*TASK STATEMENT*.
From the entries below, pull out each line where "Given" appears.

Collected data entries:
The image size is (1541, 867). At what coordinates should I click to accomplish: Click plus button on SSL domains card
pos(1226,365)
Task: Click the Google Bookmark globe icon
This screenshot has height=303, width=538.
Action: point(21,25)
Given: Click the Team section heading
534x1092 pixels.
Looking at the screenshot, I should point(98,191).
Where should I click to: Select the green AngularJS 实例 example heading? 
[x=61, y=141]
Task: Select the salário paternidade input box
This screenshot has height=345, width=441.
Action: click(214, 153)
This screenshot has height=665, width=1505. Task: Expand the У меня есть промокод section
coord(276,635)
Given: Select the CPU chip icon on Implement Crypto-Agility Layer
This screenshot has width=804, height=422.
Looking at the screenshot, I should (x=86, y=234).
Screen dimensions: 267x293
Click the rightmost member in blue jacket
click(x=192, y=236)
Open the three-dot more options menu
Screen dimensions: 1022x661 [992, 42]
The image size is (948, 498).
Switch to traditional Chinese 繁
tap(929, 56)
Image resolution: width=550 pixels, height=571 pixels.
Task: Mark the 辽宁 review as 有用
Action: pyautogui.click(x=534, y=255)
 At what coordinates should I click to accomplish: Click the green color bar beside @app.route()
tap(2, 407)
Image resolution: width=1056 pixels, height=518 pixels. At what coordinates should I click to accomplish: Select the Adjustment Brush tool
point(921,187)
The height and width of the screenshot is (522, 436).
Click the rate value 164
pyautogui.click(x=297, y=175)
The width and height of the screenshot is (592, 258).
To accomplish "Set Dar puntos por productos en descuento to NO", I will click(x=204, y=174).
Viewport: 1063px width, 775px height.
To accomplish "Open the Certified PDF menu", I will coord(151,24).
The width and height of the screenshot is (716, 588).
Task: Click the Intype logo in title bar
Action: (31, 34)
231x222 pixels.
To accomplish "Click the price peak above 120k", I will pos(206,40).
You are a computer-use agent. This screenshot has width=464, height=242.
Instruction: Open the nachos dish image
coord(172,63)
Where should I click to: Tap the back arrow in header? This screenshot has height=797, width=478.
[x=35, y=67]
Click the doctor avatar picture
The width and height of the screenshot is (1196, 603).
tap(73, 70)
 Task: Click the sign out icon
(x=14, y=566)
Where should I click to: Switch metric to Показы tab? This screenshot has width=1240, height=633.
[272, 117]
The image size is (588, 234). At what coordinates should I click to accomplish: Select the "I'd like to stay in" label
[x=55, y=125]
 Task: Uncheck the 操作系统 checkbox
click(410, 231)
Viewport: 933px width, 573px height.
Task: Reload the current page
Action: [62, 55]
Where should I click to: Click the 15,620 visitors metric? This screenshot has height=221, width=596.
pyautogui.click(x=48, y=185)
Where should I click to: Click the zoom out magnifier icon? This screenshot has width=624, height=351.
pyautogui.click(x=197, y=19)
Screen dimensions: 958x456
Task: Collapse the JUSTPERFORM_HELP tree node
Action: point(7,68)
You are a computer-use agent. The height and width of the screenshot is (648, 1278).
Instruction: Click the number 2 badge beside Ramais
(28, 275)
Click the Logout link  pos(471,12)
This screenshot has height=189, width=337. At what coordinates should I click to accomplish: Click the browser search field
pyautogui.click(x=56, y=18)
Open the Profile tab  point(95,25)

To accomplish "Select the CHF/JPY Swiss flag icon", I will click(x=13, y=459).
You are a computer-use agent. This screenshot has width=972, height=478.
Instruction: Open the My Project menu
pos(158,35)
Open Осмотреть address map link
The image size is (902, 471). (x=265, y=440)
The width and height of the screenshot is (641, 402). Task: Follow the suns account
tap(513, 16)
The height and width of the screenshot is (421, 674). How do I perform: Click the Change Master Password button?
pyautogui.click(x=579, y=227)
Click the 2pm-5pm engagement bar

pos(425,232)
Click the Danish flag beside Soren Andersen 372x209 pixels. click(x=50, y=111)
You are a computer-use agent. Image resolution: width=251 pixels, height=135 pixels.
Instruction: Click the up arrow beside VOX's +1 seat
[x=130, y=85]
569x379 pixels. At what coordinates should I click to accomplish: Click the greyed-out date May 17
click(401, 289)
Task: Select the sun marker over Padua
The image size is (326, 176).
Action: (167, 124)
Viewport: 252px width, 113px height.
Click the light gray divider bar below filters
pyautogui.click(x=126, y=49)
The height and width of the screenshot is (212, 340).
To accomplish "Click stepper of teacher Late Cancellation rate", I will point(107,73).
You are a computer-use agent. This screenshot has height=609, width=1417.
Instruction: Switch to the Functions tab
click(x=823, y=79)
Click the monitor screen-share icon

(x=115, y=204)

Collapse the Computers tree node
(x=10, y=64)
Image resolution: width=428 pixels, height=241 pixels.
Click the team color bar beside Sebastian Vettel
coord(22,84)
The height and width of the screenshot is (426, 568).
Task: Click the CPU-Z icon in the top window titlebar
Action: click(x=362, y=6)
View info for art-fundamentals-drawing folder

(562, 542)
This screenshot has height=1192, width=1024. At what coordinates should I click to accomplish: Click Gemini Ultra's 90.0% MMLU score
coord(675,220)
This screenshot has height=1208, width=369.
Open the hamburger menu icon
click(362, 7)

*SOLUTION TO THE PROBLEM*.
Given: Click the Team section heading
Given: Select the CPU chip icon on Implement Crypto-Agility Layer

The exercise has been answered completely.